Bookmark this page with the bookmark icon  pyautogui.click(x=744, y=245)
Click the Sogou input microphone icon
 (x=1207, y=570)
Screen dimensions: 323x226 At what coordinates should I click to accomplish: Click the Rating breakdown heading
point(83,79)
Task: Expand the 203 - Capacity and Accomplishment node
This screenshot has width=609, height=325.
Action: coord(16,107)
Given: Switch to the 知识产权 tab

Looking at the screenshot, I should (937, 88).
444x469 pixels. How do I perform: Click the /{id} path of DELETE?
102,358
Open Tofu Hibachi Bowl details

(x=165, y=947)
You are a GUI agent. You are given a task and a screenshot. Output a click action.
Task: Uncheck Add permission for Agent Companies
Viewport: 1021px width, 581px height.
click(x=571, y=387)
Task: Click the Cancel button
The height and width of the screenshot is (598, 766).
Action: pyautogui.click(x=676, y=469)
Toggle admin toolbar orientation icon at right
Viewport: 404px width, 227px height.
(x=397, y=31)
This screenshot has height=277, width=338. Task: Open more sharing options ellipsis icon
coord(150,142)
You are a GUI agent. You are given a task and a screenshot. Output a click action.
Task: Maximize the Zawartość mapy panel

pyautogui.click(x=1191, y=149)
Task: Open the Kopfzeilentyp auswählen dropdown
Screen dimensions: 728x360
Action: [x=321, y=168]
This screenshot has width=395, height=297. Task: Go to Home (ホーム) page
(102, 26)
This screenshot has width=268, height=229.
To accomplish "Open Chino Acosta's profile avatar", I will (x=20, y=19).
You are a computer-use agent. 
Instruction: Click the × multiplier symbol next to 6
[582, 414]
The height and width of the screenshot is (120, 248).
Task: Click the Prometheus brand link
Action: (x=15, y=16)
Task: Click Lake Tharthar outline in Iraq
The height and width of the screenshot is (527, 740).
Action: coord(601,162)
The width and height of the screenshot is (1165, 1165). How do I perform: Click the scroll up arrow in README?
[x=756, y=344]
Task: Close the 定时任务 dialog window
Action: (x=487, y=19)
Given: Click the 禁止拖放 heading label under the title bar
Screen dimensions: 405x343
*****
PROBLEM DETAILS> Which lines run from the one containing "Viewport: 1021px width, 581px height." to the end of the entries above? Quote exactly those, and only those.

EXPECTED ANSWER>
Viewport: 1021px width, 581px height.
click(x=571, y=387)
Task: Click the Cancel button
The height and width of the screenshot is (598, 766).
Action: pyautogui.click(x=676, y=469)
Toggle admin toolbar orientation icon at right
Viewport: 404px width, 227px height.
(x=397, y=31)
This screenshot has height=277, width=338. Task: Open more sharing options ellipsis icon
coord(150,142)
You are a GUI agent. You are given a task and a screenshot. Output a click action.
Task: Maximize the Zawartość mapy panel

pyautogui.click(x=1191, y=149)
Task: Open the Kopfzeilentyp auswählen dropdown
Screen dimensions: 728x360
Action: [x=321, y=168]
This screenshot has width=395, height=297. Task: Go to Home (ホーム) page
(102, 26)
This screenshot has width=268, height=229.
To accomplish "Open Chino Acosta's profile avatar", I will (x=20, y=19).
You are a computer-use agent. 
Instruction: Click the × multiplier symbol next to 6
[582, 414]
The height and width of the screenshot is (120, 248).
Task: Click the Prometheus brand link
Action: (x=15, y=16)
Task: Click Lake Tharthar outline in Iraq
The height and width of the screenshot is (527, 740).
Action: coord(601,162)
The width and height of the screenshot is (1165, 1165). How do I perform: Click the scroll up arrow in README?
[x=756, y=344]
Task: Close the 定时任务 dialog window
Action: (x=487, y=19)
Given: Click the 禁止拖放 heading label under the title bar
Screen dimensions: 405x343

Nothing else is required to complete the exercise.